**EXERCISE DETAILS**
The response should consist solely of the lines running from the line with "Task: Switch to the DRAW ORDER tab" to the end of the data, retyped exactly.

**MATERIAL FOR THE TASK**

===

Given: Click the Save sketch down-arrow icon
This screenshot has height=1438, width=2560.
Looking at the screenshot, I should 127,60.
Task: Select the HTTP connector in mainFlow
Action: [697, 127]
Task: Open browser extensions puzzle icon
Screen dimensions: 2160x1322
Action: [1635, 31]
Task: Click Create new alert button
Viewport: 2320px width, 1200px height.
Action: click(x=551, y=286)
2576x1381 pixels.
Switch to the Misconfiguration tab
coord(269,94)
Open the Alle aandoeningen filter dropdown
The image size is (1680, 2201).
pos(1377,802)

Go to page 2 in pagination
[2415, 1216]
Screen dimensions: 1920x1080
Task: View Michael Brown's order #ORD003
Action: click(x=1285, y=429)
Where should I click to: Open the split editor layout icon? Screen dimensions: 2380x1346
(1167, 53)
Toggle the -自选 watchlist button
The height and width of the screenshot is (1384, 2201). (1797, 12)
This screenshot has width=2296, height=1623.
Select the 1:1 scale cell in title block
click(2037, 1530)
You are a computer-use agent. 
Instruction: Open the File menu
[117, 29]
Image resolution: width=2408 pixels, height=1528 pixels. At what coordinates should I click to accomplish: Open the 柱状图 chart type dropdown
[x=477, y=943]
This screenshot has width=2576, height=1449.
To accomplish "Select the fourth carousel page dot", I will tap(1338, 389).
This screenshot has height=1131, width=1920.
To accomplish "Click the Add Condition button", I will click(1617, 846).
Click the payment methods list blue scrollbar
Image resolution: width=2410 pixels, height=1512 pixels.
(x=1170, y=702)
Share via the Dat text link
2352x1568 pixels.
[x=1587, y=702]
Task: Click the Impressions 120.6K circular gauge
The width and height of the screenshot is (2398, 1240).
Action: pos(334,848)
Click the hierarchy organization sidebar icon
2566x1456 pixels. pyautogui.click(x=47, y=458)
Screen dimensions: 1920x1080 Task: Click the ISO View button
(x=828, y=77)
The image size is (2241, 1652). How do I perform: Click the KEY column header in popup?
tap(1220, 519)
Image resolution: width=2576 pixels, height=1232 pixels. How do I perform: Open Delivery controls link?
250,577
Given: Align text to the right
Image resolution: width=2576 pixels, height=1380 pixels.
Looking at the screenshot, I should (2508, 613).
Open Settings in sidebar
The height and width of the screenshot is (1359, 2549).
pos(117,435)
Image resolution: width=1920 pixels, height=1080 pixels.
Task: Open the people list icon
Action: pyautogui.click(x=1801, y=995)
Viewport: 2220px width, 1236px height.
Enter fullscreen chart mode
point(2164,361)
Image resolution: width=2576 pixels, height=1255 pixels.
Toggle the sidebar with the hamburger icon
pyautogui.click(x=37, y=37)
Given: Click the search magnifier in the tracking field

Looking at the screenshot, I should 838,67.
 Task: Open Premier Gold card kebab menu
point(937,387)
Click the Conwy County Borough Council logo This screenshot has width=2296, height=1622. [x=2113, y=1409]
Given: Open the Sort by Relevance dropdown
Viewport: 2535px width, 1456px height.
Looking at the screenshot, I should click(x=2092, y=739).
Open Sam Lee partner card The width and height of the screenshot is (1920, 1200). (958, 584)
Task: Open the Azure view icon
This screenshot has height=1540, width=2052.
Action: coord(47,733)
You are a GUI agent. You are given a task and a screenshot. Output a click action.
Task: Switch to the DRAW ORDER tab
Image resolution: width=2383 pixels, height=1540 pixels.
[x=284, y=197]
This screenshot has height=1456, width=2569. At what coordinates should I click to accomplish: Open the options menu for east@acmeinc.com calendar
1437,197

===

**ANSWER TO THE EXERCISE**
Task: Switch to the DRAW ORDER tab
Image resolution: width=2383 pixels, height=1540 pixels.
[x=284, y=197]
This screenshot has height=1456, width=2569. At what coordinates should I click to accomplish: Open the options menu for east@acmeinc.com calendar
1437,197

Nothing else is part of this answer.